WHAT THE EXERCISE ASKS:
Within the entries below, find each line containing the word "Open" and copy it.

Dataset records
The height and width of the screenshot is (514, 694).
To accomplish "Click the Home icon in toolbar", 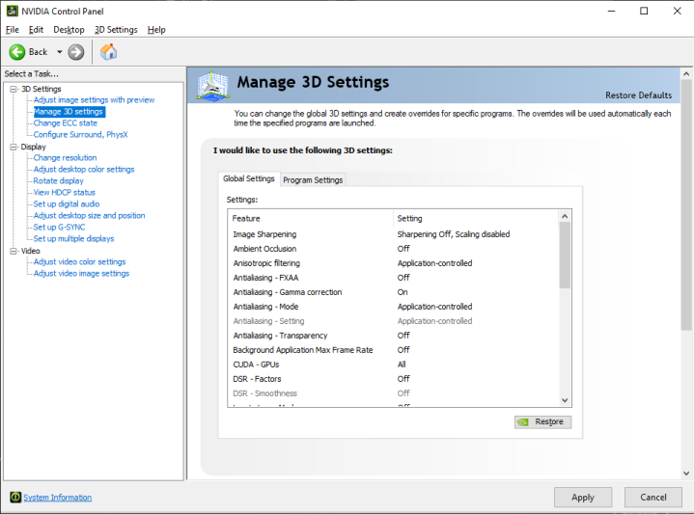I will pos(109,52).
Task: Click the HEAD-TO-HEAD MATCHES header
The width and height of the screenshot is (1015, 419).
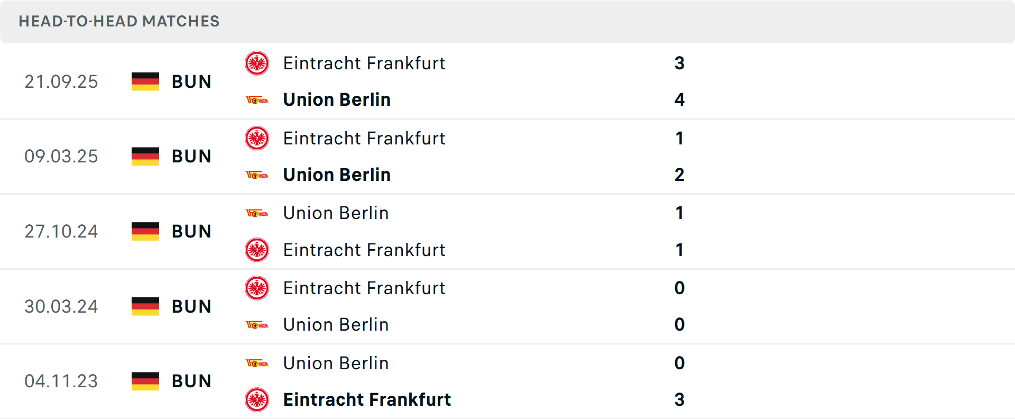Action: (x=119, y=22)
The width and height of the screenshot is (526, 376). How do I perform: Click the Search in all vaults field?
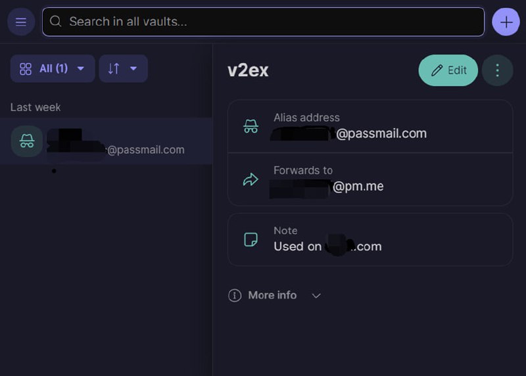(263, 22)
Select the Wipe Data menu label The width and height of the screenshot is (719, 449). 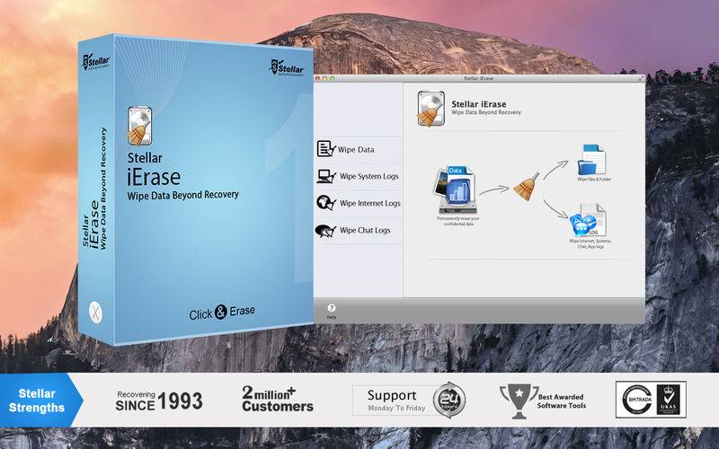(x=356, y=149)
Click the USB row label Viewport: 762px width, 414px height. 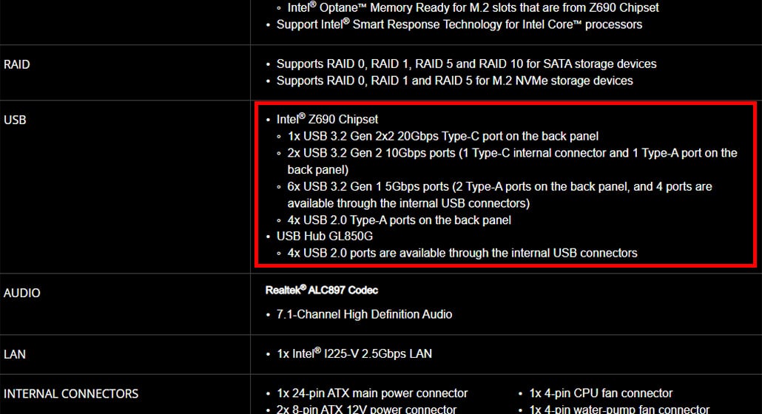[x=15, y=120]
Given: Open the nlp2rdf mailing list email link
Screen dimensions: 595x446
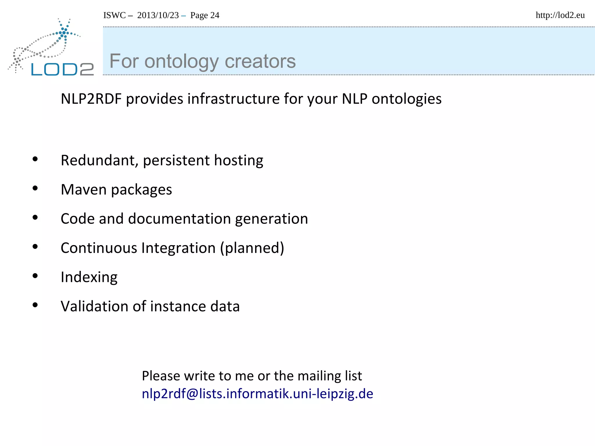Looking at the screenshot, I should (x=257, y=394).
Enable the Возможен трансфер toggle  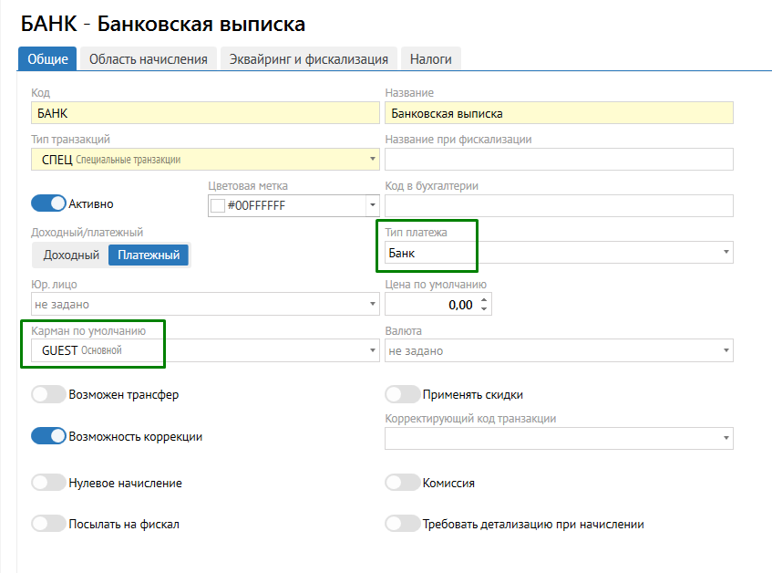click(x=49, y=395)
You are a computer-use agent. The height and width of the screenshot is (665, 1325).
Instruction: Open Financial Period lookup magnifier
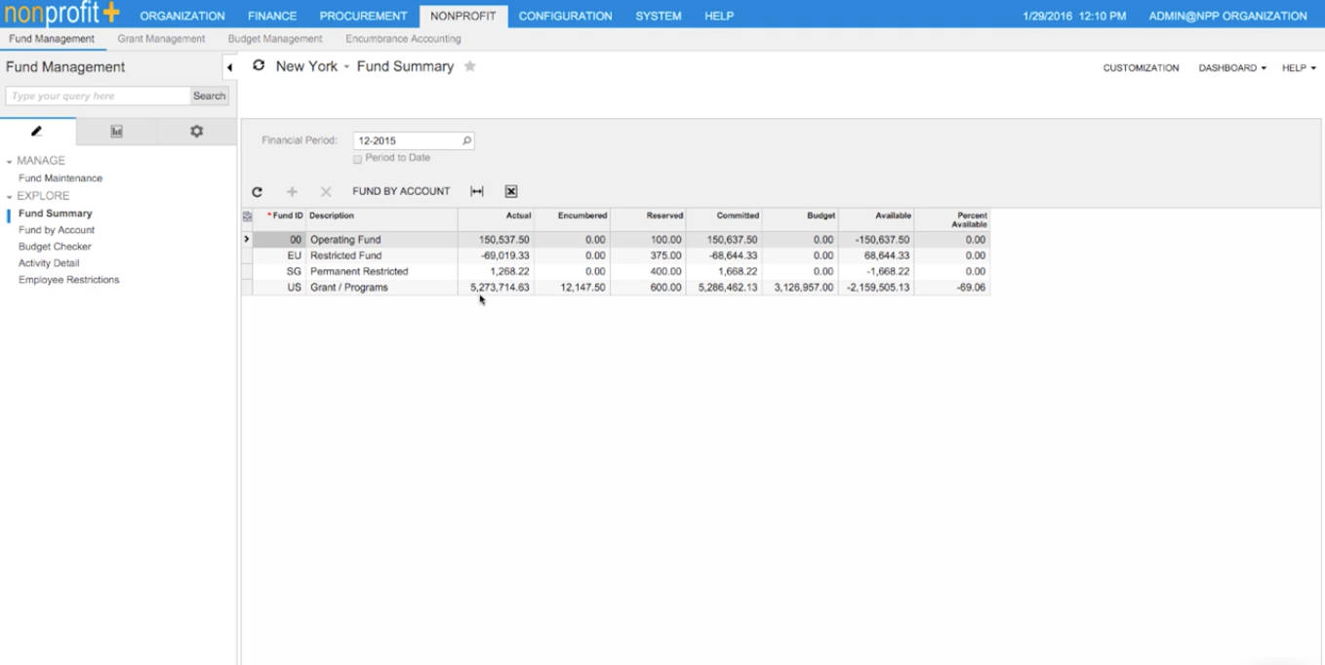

RESULT OF THIS EXERCISE:
Given: Open the nlp2rdf mailing list email link
Instruction: Open Financial Period lookup magnifier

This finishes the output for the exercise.